** Begin **

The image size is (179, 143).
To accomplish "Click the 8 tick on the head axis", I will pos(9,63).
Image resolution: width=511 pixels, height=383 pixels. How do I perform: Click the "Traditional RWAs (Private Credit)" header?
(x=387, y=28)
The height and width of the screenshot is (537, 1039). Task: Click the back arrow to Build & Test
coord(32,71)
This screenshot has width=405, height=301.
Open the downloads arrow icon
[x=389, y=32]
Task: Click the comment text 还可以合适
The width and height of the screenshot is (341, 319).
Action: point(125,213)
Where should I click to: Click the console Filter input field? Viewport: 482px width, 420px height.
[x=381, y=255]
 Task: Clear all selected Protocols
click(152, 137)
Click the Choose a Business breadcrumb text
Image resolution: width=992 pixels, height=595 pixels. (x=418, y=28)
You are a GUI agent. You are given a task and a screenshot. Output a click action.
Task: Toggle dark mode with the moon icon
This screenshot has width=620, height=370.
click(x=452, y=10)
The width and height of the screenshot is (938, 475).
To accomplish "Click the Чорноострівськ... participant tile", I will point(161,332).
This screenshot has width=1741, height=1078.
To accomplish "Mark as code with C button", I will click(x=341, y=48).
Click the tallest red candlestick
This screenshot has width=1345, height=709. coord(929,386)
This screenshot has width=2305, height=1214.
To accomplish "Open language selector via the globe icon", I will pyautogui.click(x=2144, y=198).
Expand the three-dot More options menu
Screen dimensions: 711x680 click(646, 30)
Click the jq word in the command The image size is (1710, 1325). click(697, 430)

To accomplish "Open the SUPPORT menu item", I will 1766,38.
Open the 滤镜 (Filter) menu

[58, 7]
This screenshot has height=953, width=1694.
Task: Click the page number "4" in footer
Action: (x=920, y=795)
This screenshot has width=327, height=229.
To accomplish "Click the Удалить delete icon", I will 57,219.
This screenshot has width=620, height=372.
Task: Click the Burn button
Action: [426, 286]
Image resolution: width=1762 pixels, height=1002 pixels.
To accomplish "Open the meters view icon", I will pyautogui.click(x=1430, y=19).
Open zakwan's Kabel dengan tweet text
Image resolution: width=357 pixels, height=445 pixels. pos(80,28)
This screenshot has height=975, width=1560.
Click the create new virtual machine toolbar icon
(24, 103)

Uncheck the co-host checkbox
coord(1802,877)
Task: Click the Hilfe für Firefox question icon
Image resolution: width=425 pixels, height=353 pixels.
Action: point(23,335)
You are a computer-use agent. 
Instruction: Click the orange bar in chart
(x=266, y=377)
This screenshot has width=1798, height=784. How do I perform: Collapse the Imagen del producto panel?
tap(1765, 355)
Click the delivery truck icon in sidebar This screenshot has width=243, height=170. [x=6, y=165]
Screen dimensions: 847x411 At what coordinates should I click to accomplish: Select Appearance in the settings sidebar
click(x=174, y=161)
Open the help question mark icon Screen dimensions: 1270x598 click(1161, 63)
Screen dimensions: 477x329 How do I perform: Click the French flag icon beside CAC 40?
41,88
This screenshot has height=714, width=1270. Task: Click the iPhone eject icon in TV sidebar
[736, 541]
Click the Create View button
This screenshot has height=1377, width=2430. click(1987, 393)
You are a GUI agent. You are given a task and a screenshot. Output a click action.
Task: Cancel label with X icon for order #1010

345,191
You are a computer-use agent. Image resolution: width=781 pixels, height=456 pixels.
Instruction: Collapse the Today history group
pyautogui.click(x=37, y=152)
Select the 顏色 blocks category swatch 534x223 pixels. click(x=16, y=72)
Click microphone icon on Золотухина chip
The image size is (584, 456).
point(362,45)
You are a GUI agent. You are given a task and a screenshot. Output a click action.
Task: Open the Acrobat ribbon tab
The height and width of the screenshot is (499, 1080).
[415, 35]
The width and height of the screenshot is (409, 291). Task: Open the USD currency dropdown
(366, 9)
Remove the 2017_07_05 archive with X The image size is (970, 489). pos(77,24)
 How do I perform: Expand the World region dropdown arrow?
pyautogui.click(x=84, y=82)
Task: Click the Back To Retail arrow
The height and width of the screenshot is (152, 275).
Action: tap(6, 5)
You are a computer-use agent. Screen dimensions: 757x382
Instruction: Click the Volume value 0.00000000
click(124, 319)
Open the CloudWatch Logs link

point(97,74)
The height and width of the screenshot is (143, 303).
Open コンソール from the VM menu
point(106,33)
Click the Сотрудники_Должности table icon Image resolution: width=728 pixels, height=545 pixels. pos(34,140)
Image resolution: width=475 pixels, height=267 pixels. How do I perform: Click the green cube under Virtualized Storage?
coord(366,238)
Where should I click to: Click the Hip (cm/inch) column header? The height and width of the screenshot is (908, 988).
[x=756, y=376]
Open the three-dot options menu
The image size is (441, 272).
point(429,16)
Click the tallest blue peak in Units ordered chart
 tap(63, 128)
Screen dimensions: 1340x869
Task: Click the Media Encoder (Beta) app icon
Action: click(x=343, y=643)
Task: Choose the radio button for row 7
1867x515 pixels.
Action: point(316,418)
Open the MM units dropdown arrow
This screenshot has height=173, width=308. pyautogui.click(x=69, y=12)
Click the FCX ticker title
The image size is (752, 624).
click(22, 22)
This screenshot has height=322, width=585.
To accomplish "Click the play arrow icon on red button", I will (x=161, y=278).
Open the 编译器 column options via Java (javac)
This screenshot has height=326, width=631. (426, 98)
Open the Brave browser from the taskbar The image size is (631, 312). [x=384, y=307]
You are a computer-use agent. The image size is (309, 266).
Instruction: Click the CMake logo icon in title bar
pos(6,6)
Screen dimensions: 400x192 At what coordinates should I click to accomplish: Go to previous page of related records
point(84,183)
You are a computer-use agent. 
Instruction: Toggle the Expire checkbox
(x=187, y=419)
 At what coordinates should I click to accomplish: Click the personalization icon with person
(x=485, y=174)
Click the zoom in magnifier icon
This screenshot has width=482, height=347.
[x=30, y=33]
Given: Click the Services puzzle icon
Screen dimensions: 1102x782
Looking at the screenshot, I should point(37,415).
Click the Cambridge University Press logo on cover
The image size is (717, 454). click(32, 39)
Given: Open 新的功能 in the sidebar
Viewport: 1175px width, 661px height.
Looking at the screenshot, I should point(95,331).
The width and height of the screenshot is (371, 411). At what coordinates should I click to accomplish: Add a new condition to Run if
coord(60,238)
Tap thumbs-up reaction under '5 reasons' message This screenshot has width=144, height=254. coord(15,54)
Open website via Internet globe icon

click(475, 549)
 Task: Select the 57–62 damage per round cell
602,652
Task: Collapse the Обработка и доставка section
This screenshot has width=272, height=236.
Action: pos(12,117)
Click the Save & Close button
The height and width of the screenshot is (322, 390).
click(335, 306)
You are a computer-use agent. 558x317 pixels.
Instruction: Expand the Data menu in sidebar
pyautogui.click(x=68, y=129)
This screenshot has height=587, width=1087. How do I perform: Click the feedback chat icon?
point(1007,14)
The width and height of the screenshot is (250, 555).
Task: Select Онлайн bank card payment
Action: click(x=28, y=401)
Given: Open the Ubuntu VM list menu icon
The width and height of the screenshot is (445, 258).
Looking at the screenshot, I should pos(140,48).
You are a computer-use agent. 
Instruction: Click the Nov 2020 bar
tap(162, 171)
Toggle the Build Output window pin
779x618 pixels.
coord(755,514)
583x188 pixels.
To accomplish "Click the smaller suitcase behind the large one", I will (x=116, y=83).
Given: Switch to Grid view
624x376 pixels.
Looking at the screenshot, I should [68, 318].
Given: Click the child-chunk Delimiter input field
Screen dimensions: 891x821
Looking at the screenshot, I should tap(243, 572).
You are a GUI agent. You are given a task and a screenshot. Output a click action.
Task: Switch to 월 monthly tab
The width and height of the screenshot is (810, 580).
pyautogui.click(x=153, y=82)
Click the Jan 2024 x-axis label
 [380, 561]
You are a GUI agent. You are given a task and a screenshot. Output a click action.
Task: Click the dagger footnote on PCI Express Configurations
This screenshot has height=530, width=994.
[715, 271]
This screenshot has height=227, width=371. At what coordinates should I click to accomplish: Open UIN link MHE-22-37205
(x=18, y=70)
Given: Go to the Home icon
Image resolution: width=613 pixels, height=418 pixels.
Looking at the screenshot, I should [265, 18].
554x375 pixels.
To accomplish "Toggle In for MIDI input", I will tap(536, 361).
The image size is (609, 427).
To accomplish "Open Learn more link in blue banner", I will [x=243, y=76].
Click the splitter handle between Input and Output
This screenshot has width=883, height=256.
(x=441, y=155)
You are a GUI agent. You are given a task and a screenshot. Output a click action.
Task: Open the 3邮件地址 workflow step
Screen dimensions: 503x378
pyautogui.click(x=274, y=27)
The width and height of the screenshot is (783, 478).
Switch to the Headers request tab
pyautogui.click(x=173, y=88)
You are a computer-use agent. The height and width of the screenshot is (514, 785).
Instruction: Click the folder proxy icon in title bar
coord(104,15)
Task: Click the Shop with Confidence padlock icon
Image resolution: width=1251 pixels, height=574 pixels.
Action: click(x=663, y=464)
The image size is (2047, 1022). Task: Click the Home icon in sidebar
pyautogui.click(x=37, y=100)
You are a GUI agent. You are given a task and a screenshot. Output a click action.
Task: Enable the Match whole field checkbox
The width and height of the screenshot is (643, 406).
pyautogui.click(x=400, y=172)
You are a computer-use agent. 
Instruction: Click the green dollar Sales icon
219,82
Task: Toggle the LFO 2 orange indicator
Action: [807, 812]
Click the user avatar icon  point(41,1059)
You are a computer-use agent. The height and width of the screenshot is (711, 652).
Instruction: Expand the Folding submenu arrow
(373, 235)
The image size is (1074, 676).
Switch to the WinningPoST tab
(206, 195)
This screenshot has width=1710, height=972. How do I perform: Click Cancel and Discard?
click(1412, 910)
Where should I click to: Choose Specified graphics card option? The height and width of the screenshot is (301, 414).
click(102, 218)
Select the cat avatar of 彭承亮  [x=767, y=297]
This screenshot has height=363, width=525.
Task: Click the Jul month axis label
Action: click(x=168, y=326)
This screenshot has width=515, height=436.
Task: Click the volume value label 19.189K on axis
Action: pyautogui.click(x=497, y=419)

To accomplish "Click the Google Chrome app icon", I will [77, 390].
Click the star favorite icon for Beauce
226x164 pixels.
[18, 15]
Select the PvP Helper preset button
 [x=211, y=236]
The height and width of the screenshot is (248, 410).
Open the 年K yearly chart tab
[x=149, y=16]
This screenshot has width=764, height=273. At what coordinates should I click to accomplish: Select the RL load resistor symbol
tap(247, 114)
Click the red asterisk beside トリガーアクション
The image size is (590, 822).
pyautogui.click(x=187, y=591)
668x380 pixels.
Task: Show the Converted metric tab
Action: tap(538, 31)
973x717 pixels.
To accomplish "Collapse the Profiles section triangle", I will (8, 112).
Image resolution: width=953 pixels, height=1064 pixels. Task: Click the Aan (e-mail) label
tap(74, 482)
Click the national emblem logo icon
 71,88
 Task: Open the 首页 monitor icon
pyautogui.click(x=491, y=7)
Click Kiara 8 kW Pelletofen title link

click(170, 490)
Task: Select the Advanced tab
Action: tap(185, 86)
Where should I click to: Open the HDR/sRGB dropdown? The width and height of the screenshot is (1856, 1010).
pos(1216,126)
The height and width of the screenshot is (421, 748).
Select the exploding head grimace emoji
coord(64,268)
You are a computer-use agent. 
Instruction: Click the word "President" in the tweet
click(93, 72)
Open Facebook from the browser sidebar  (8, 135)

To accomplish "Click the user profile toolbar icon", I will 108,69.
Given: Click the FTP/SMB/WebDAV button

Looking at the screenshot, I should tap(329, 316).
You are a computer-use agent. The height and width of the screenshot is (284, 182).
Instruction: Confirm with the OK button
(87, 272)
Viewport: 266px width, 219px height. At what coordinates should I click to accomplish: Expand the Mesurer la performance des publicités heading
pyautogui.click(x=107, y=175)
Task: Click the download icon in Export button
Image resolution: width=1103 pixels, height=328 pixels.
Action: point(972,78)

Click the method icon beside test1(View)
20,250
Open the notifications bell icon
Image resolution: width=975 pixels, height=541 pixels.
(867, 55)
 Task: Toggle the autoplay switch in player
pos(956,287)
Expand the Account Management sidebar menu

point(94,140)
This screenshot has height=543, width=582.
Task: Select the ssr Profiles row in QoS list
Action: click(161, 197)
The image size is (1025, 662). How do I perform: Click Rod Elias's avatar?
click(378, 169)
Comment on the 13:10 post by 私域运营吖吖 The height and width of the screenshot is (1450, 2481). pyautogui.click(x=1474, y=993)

** End **

§ DIRECTION
Reproduce the data from its start through the line holding "will pyautogui.click(x=2144, y=198).", inclusive, swapping "dark mode" for "light mode" and leaving everything else unchanged.

§ SOLUTION TO THE PROBLEM
The image size is (179, 143).
To accomplish "Click the 8 tick on the head axis", I will pos(9,63).
Image resolution: width=511 pixels, height=383 pixels. How do I perform: Click the "Traditional RWAs (Private Credit)" header?
(x=387, y=28)
The height and width of the screenshot is (537, 1039). Task: Click the back arrow to Build & Test
coord(32,71)
This screenshot has width=405, height=301.
Open the downloads arrow icon
[x=389, y=32]
Task: Click the comment text 还可以合适
The width and height of the screenshot is (341, 319).
Action: point(125,213)
Where should I click to: Click the console Filter input field? Viewport: 482px width, 420px height.
[x=381, y=255]
 Task: Clear all selected Protocols
click(152, 137)
Click the Choose a Business breadcrumb text
Image resolution: width=992 pixels, height=595 pixels. (x=418, y=28)
You are a GUI agent. You are given a task and a screenshot. Output a click action.
Task: Toggle light mode with the moon icon
This screenshot has width=620, height=370.
click(x=452, y=10)
The width and height of the screenshot is (938, 475).
To accomplish "Click the Чорноострівськ... participant tile", I will point(161,332).
This screenshot has width=1741, height=1078.
To accomplish "Mark as code with C button", I will click(x=341, y=48).
Click the tallest red candlestick
This screenshot has width=1345, height=709. coord(929,386)
This screenshot has width=2305, height=1214.
To accomplish "Open language selector via the globe icon", I will pyautogui.click(x=2144, y=198).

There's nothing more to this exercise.